:: Data for analysis ::
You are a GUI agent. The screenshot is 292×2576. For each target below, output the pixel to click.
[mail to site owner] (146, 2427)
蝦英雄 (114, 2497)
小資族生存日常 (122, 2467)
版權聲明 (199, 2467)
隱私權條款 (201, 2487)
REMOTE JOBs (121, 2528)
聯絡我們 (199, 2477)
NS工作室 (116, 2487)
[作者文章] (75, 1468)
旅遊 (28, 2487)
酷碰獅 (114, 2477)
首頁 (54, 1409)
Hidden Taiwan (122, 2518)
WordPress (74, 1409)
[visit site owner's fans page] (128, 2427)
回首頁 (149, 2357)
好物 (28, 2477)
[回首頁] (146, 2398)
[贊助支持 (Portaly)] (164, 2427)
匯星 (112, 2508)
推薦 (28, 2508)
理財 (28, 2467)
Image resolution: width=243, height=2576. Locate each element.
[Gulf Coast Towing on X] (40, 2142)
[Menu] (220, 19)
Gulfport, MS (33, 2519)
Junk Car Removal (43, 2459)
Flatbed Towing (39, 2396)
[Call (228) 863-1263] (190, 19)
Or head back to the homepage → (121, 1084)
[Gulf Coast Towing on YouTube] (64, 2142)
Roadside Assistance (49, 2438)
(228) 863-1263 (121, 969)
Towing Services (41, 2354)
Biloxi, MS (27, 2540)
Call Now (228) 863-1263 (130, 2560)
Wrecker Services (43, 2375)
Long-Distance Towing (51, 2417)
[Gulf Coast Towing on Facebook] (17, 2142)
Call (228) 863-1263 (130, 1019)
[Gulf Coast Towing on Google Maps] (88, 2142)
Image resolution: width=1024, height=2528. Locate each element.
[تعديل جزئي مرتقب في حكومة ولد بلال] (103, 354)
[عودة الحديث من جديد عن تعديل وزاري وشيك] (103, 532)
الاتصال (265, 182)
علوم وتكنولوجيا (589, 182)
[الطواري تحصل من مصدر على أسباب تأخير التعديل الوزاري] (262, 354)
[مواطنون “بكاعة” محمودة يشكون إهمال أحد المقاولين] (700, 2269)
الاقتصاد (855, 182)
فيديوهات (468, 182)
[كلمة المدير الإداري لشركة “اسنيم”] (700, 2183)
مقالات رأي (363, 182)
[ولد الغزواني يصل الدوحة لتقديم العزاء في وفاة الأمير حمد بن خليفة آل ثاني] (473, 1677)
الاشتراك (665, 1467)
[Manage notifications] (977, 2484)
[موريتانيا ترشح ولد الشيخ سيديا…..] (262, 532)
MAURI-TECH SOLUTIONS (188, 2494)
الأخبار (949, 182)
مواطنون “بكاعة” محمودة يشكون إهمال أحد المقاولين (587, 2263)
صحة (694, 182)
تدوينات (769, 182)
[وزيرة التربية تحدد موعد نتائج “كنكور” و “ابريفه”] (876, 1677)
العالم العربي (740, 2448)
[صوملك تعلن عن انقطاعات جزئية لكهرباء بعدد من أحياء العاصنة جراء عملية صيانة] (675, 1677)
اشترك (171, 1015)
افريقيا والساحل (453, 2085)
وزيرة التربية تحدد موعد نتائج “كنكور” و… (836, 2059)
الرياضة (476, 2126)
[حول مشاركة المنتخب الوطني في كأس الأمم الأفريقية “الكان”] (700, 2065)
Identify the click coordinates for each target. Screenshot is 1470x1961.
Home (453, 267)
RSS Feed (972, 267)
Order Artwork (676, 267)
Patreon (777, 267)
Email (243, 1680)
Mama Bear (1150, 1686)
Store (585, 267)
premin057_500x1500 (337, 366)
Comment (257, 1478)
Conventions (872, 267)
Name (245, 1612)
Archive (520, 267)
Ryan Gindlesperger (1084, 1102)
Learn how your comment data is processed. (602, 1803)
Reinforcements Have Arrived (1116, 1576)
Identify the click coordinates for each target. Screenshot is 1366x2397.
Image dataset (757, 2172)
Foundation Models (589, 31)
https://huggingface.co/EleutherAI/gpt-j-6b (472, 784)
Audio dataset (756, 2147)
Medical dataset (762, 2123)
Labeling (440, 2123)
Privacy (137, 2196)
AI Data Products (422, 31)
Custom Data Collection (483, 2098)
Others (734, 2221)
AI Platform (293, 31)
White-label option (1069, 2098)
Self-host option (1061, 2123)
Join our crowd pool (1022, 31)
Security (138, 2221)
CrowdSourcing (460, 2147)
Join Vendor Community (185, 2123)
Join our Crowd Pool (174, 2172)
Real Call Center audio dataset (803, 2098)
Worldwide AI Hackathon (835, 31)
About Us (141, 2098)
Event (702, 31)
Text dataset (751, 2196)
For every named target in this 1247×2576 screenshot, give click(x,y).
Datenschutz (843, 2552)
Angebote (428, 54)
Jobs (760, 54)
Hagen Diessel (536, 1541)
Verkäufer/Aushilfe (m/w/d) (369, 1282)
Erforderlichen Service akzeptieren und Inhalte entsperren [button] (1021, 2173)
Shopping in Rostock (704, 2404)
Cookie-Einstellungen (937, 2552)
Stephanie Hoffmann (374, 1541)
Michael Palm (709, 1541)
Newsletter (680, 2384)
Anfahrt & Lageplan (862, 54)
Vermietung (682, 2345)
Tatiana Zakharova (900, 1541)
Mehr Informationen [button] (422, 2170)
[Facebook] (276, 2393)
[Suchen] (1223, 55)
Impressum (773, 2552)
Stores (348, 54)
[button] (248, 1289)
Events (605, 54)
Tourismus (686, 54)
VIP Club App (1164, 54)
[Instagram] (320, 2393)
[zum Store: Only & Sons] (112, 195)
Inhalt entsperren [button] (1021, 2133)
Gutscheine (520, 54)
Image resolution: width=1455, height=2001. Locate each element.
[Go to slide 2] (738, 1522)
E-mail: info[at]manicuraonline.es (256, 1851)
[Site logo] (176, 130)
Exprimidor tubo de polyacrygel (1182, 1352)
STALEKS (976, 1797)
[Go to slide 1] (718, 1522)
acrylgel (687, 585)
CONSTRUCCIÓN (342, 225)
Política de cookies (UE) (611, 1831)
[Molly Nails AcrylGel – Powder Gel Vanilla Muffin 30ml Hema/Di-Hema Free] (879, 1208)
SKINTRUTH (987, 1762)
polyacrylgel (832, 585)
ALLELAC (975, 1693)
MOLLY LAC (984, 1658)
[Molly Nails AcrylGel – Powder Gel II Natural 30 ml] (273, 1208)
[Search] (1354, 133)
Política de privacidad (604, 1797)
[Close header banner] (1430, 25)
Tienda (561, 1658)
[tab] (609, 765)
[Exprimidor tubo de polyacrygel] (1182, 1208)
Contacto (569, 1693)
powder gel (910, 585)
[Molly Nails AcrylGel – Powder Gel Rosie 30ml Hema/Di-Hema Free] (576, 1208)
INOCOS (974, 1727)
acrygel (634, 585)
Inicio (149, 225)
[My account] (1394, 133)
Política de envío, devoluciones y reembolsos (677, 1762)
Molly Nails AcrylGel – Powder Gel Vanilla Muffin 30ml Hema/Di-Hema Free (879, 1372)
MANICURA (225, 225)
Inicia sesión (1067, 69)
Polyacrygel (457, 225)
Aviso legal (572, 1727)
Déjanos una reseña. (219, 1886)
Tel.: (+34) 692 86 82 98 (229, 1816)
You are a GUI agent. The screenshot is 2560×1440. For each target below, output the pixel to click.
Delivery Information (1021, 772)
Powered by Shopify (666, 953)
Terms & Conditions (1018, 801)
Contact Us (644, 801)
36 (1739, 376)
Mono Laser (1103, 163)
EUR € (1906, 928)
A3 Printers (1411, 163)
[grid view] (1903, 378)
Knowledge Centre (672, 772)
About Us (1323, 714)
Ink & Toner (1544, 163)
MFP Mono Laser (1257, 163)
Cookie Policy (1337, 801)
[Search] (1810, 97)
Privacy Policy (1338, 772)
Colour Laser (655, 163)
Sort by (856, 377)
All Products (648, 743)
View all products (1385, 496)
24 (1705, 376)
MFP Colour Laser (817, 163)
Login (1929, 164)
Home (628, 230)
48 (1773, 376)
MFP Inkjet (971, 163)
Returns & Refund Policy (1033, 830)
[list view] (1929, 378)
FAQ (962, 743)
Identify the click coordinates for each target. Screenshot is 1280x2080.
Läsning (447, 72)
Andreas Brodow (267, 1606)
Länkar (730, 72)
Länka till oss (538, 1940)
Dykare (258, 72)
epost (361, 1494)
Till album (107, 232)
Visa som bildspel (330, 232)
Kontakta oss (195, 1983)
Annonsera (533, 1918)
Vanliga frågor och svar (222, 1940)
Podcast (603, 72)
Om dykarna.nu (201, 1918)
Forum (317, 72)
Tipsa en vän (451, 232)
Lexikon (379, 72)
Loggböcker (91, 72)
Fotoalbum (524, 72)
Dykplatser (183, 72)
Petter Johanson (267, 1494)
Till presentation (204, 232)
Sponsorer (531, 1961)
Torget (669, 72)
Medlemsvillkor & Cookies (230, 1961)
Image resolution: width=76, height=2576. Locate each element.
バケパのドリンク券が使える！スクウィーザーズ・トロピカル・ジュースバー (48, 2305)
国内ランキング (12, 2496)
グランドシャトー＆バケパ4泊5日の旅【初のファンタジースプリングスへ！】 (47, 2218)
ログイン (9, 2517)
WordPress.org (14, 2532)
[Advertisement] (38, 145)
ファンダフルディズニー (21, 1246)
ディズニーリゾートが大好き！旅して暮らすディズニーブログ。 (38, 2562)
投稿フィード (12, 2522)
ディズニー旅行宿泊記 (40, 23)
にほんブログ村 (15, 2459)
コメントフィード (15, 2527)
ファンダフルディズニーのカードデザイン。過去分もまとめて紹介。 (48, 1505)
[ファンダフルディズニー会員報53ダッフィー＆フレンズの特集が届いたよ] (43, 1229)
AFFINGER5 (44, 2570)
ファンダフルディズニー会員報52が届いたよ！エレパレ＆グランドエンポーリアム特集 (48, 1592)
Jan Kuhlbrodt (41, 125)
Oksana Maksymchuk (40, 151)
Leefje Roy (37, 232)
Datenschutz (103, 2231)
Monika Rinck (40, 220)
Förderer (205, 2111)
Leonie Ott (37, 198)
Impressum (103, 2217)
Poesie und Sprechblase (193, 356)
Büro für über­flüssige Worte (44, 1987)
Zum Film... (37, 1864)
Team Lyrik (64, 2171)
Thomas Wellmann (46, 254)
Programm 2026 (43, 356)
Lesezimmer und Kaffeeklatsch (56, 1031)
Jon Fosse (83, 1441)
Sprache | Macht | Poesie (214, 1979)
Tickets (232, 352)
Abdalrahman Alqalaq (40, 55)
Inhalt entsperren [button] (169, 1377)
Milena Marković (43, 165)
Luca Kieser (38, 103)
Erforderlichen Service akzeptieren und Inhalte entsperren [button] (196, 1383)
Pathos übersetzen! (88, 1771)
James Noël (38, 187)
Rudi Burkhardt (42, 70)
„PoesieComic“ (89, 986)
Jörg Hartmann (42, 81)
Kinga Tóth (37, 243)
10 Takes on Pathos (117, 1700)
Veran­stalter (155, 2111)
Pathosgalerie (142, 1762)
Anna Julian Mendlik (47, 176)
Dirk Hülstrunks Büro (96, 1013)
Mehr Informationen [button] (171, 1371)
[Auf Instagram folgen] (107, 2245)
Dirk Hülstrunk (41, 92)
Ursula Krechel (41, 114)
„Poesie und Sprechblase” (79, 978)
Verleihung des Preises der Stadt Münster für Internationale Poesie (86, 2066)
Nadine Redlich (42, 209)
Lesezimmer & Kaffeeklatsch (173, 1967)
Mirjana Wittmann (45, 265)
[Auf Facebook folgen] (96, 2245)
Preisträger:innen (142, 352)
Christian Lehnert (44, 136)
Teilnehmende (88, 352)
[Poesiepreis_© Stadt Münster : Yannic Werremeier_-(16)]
:::
**Required action**
What you write must be the entries restated word for word, from the opening line through the one holding "[حول مشاركة المنتخب", with nothing else.

**Response to this task**
You are a GUI agent. The screenshot is 292×2576. For each target below, output the pixel to click.
[mail to site owner] (146, 2427)
蝦英雄 (114, 2497)
小資族生存日常 (122, 2467)
版權聲明 (199, 2467)
隱私權條款 (201, 2487)
REMOTE JOBs (121, 2528)
聯絡我們 (199, 2477)
NS工作室 (116, 2487)
[作者文章] (75, 1468)
旅遊 (28, 2487)
酷碰獅 (114, 2477)
首頁 (54, 1409)
Hidden Taiwan (122, 2518)
WordPress (74, 1409)
[visit site owner's fans page] (128, 2427)
回首頁 (149, 2357)
好物 (28, 2477)
[回首頁] (146, 2398)
[贊助支持 (Portaly)] (164, 2427)
匯星 (112, 2508)
推薦 (28, 2508)
理財 (28, 2467)
Image resolution: width=243, height=2576. Locate each element.
[Gulf Coast Towing on X] (40, 2142)
[Menu] (220, 19)
Gulfport, MS (33, 2519)
Junk Car Removal (43, 2459)
Flatbed Towing (39, 2396)
[Call (228) 863-1263] (190, 19)
Or head back to the homepage → (121, 1084)
[Gulf Coast Towing on YouTube] (64, 2142)
Roadside Assistance (49, 2438)
(228) 863-1263 (121, 969)
Towing Services (41, 2354)
Biloxi, MS (27, 2540)
Call Now (228) 863-1263 (130, 2560)
Wrecker Services (43, 2375)
Long-Distance Towing (51, 2417)
[Gulf Coast Towing on Facebook] (17, 2142)
Call (228) 863-1263 (130, 1019)
[Gulf Coast Towing on Google Maps] (88, 2142)
Image resolution: width=1024, height=2528. Locate each element.
[تعديل جزئي مرتقب في حكومة ولد بلال] (103, 354)
[عودة الحديث من جديد عن تعديل وزاري وشيك] (103, 532)
الاتصال (265, 182)
علوم وتكنولوجيا (589, 182)
[الطواري تحصل من مصدر على أسباب تأخير التعديل الوزاري] (262, 354)
[مواطنون “بكاعة” محمودة يشكون إهمال أحد المقاولين] (700, 2269)
الاقتصاد (855, 182)
فيديوهات (468, 182)
[كلمة المدير الإداري لشركة “اسنيم”] (700, 2183)
مقالات رأي (363, 182)
[ولد الغزواني يصل الدوحة لتقديم العزاء في وفاة الأمير حمد بن خليفة آل ثاني] (473, 1677)
الاشتراك (665, 1467)
[Manage notifications] (977, 2484)
[موريتانيا ترشح ولد الشيخ سيديا…..] (262, 532)
MAURI-TECH SOLUTIONS (188, 2494)
الأخبار (949, 182)
مواطنون “بكاعة” محمودة يشكون إهمال أحد المقاولين (587, 2263)
صحة (694, 182)
تدوينات (769, 182)
[وزيرة التربية تحدد موعد نتائج “كنكور” و “ابريفه”] (876, 1677)
العالم العربي (740, 2448)
[صوملك تعلن عن انقطاعات جزئية لكهرباء بعدد من أحياء العاصنة جراء عملية صيانة] (675, 1677)
اشترك (171, 1015)
افريقيا والساحل (453, 2085)
وزيرة التربية تحدد موعد نتائج “كنكور” و… (836, 2059)
الرياضة (476, 2126)
[حول مشاركة المنتخب الوطني في كأس الأمم الأفريقية “الكان”] (700, 2065)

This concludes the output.